_Page_:
· · · ·
The research area covers part of the Kabul basin, which is surrounded by metamorphic mountain ranges. The Kabul basin was formed as a result of Paleocene tectonic activity. The Herat-Bamyan-Panjsher main fault bounds the basin in the west and north-west, the Sorobi fault in the east, and the Chaman fault in the southeast that has cut through the rocks, which are part of the Kabul block. Bedrock in the area consists of gneisses, amphibolites, quartzites, slates, schists, granites, metasandstones of the Precambrian age, and carbonates (limestones, dolomites) of the Permian–Triassic age. The Kabul basin is filled with an assemblage of terrigenous and lacustrine sediments mostly of Quaternary and Neogene age and unconsolidated and semi-consolidated lacustrine, fluvial, and aeolian sediments (Saffi 2007; Lashkaripour and Hussaini 2008; Zaryab et al. 2017). The Holocene River valley and intermountain basin dominate the geomorphological study region, followed by high-mountain relief, mountain relief, high-mountain glacial relief, and piedmont diluvial relief. Most soils in the area are classified as either well-drained or partially drained(Ahmadzai and Omuto 2019). Kabul is now one of the top 100 biggest cities in the world due to its rapid urbanization (City Mayors 2020; Wikipedia contributors 2020). Its LULC indicators were classified as bare land, waterbody, marshland, agricultural area, trees, and built-up.

Based on JICA (2011), there are three principal groups of aquifers in the Kabul basin: shallow aquifers in alluvial sediments, a deeper aquifer in sediments of Neogene age (the upper Neogen aquifer), and a deep aquifer (the lower Neogene Aquifer). Water in the deep aquifer is referred to as “Fossil Water” since it is separated from regular circulation. According to Mack et al. (2010), shallow groundwater (i.e., less than 100 m deep) is generally 20 to 30 years old, while groundwater in deeper aquifers is estimated to be thousands of years old. Most of the public water supply wells are established near rivers where much of the recharge takes place.Some existing literature emphasizes that Kabul has four interconnected Quaternary aquifers (Uhl and Tahiri 2003; Pell Frischmann 2012; Zaryab et al. 2017). However, in the Kabul Basin, the shallow aquifers, which is the same as the "Alluvial Aquifer or Quaternary Aquifer," is found in nearly all parts of the basin, but the sediments that contain these aquifers are thicker and have a greater groundwater potential along current and historical river channels.
· · · ·
_Exercise goal_:
Please answer from the Kabul basin text: which fault bounds the basin in the east?

[Data for locating described items]
· · · ·
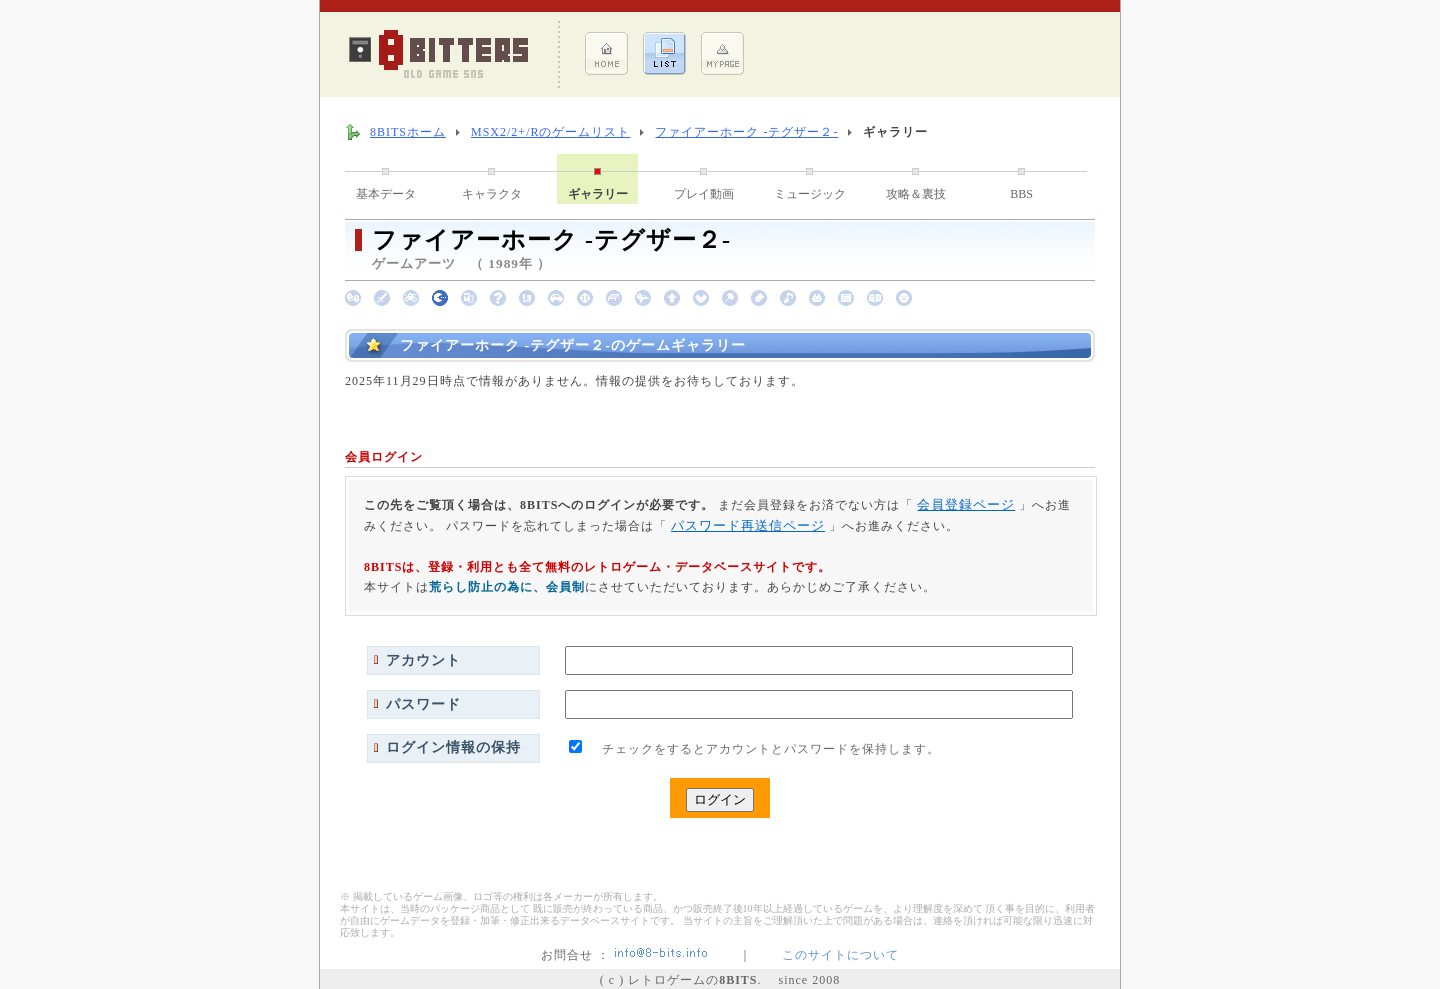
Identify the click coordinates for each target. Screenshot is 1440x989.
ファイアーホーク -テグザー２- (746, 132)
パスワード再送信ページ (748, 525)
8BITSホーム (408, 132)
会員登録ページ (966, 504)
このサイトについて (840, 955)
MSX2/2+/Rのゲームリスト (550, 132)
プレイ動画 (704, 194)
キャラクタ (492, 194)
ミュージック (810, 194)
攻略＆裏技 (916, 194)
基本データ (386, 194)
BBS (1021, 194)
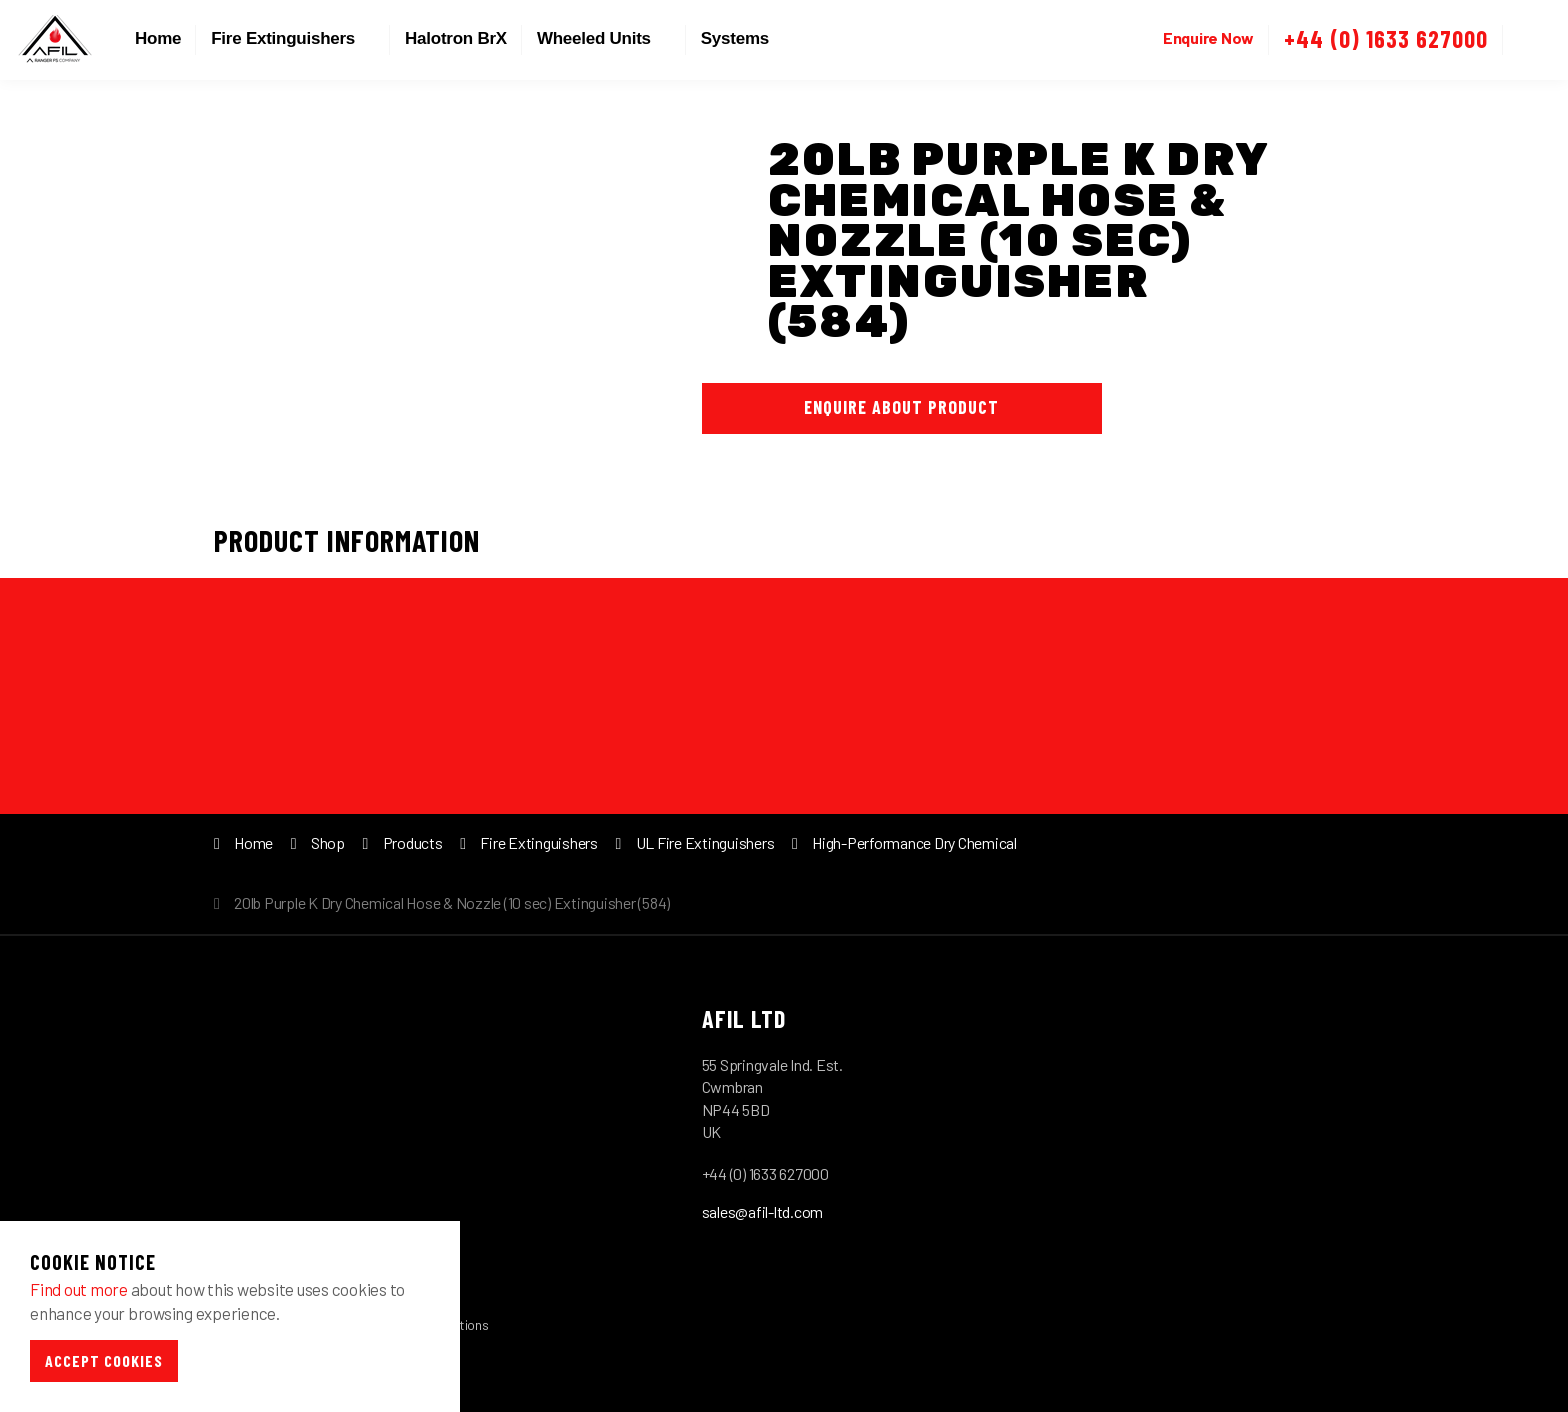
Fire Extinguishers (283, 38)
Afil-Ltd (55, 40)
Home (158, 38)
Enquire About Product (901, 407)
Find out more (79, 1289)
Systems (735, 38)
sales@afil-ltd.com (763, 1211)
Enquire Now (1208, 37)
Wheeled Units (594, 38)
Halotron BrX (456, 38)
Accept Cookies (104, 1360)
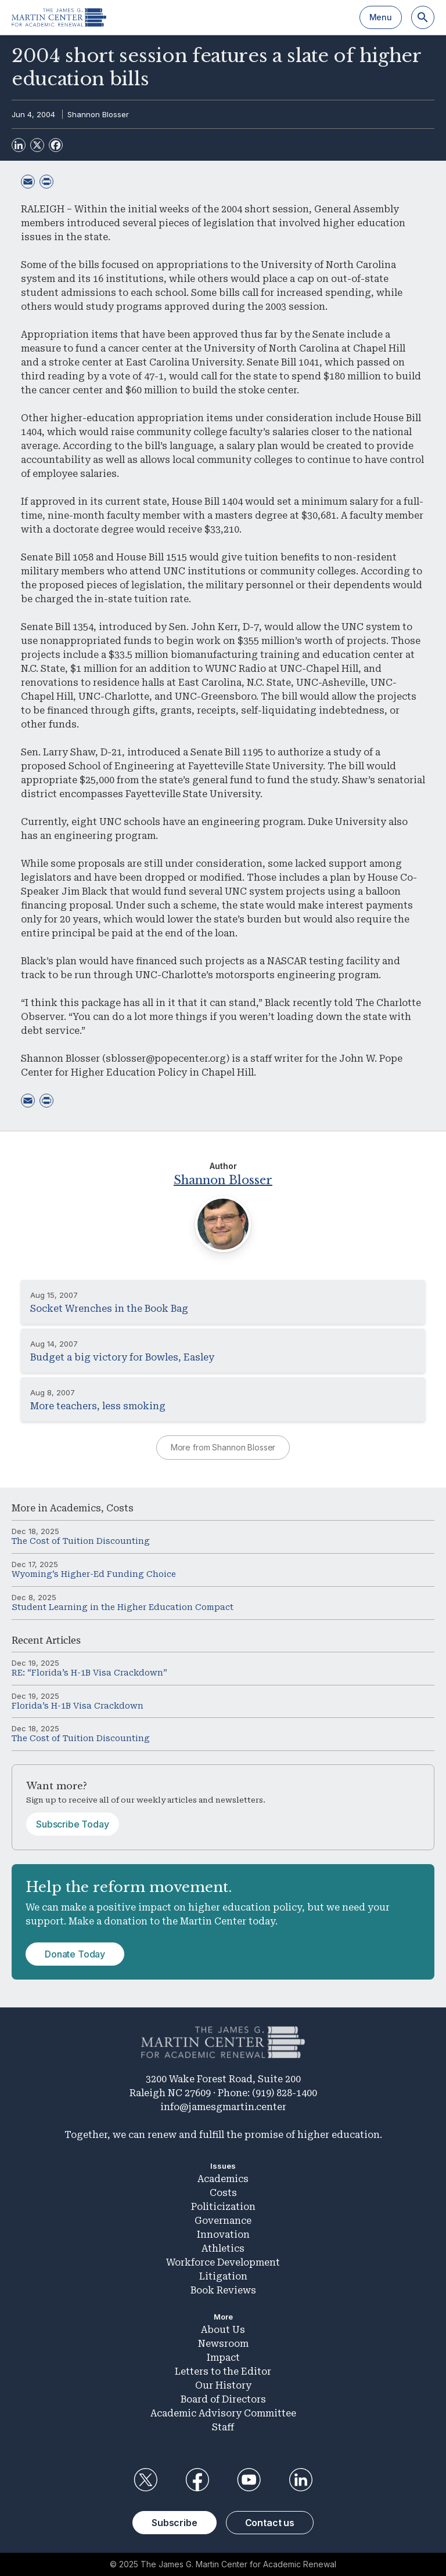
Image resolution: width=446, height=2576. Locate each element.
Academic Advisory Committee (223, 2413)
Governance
· · · ·
_Answer to the problem_:
The Sorobi fault.